### PAGE
========

Photographs kindly supplied by courtesy of Kim Gray (www.ktbweddingphotography.com)

The Coleridge Legacy - Samuel Taylor Coleridge's Intellectual Legacy in Britain and America, 1834–1934
A lecture by Dr Philip Aherne

On 25 February 2019 Dr Philip Aherne gave an outline of a book he has recently published on Coleridge's latter days in Highgate, and the spread of his influence in the United States throughout the nineteenth and twentieth centuries.

Dr Aherne, who teaches English at Highgate School, began his talk with a consideration of Coleridge's biography, outlining why he moved to Highgate and explaining that the initial impetus for moving in with the Gillmans was to seek relief from his opium dependency (which they considered to have been successful).

He then moved on to lay out the programme of education apparent in Coleridge's later works before considering his fame as a talker. Dr Aherne also examined how aphorism played a vital role in shaping Coleridge’s philosophy - a philosophy centred on a process or method of thinking as much as any particular creed.

After a brief consideration of Coleridge's intellectual relationship to Locke and Kant - and the respect for him displayed by the English philosopher John Stuart Mill - the talk was brought to a close with an assessment of how young American thinkers were very receptive to his intellectual method.

========

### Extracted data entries
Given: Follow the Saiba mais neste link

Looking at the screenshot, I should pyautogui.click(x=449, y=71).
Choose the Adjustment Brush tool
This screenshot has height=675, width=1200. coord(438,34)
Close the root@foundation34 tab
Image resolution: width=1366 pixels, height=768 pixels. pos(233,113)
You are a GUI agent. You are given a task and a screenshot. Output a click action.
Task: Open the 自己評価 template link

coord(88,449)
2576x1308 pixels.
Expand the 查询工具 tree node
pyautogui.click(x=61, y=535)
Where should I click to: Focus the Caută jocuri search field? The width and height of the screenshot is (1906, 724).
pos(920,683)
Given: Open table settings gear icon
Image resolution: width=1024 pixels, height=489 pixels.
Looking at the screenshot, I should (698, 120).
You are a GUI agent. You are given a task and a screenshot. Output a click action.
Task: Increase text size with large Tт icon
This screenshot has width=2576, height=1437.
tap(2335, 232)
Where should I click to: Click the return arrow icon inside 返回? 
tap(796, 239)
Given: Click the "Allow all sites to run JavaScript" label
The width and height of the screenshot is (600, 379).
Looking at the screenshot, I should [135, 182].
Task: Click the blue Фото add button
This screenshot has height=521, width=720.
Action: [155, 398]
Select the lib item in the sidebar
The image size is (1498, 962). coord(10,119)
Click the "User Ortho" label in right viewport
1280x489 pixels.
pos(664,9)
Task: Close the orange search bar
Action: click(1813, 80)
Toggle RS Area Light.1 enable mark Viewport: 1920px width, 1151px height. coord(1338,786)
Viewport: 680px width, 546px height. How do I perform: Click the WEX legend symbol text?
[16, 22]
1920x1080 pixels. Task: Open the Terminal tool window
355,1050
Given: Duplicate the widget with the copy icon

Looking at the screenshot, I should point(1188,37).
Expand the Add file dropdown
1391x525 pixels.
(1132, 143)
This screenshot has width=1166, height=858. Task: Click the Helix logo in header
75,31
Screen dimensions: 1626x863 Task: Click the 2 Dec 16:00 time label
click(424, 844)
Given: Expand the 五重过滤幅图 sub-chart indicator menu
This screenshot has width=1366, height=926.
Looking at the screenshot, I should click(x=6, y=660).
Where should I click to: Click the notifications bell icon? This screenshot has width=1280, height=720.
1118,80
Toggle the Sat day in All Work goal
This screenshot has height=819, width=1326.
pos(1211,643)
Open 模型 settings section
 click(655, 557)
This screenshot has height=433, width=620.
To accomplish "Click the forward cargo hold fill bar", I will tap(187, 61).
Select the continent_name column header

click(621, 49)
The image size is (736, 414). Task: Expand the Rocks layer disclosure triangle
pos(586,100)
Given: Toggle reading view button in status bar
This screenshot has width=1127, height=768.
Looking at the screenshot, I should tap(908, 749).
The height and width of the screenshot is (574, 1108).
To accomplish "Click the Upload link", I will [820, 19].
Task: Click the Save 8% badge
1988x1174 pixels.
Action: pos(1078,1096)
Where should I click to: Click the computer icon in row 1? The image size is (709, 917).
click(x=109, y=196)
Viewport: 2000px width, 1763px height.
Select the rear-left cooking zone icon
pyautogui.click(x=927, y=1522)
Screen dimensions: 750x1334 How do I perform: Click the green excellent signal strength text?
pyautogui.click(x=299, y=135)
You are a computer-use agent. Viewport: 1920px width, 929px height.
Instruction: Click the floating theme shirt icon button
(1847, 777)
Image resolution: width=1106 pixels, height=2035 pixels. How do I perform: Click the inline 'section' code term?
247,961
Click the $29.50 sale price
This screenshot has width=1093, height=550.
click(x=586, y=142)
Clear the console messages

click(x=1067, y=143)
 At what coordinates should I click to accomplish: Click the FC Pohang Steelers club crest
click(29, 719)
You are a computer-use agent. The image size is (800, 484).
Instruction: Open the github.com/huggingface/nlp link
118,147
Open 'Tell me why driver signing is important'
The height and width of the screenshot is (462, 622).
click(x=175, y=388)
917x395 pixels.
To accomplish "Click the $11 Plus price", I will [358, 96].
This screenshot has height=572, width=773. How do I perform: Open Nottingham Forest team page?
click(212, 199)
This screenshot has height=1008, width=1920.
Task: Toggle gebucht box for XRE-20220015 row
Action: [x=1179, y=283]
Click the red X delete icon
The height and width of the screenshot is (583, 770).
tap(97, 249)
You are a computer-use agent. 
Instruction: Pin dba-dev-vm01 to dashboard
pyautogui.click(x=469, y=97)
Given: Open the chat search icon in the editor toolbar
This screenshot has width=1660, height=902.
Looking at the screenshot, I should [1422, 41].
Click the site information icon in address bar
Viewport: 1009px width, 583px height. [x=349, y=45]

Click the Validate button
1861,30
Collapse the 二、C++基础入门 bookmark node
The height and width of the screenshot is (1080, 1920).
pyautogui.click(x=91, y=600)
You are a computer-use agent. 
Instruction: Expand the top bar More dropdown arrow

========

### WHAT IS ASKED
[1] Please set down the passage of the Coleridge lecture summary starting at "On 25 February" and ending at "have been successful).", word for word.
[2] Extract from the entries, unchanged, the lines starting at the line containing "Screen dimensions: 750x1334" and ending at the line containing "pyautogui.click(x=469, y=97)", with both of those lines included.

### TASK RESULTS
[1]
On 25 February 2019 Dr Philip Aherne gave an outline of a book he has recently published on Coleridge's latter days in Highgate, and the spread of his influence in the United States throughout the nineteenth and twentieth centuries.

Dr Aherne, who teaches English at Highgate School, began his talk with a consideration of Coleridge's biography, outlining why he moved to Highgate and explaining that the initial impetus for moving in with the Gillmans was to seek relief from his opium dependency (which they considered to have been successful).

[2]
Screen dimensions: 750x1334 How do I perform: Click the green excellent signal strength text?
pyautogui.click(x=299, y=135)
You are a computer-use agent. Viewport: 1920px width, 929px height.
Instruction: Click the floating theme shirt icon button
(1847, 777)
Image resolution: width=1106 pixels, height=2035 pixels. How do I perform: Click the inline 'section' code term?
247,961
Click the $29.50 sale price
This screenshot has width=1093, height=550.
click(x=586, y=142)
Clear the console messages

click(x=1067, y=143)
 At what coordinates should I click to accomplish: Click the FC Pohang Steelers club crest
click(29, 719)
You are a computer-use agent. The image size is (800, 484).
Instruction: Open the github.com/huggingface/nlp link
118,147
Open 'Tell me why driver signing is important'
The height and width of the screenshot is (462, 622).
click(x=175, y=388)
917x395 pixels.
To accomplish "Click the $11 Plus price", I will [358, 96].
This screenshot has height=572, width=773. How do I perform: Open Nottingham Forest team page?
click(212, 199)
This screenshot has height=1008, width=1920.
Task: Toggle gebucht box for XRE-20220015 row
Action: [x=1179, y=283]
Click the red X delete icon
The height and width of the screenshot is (583, 770).
tap(97, 249)
You are a computer-use agent. 
Instruction: Pin dba-dev-vm01 to dashboard
pyautogui.click(x=469, y=97)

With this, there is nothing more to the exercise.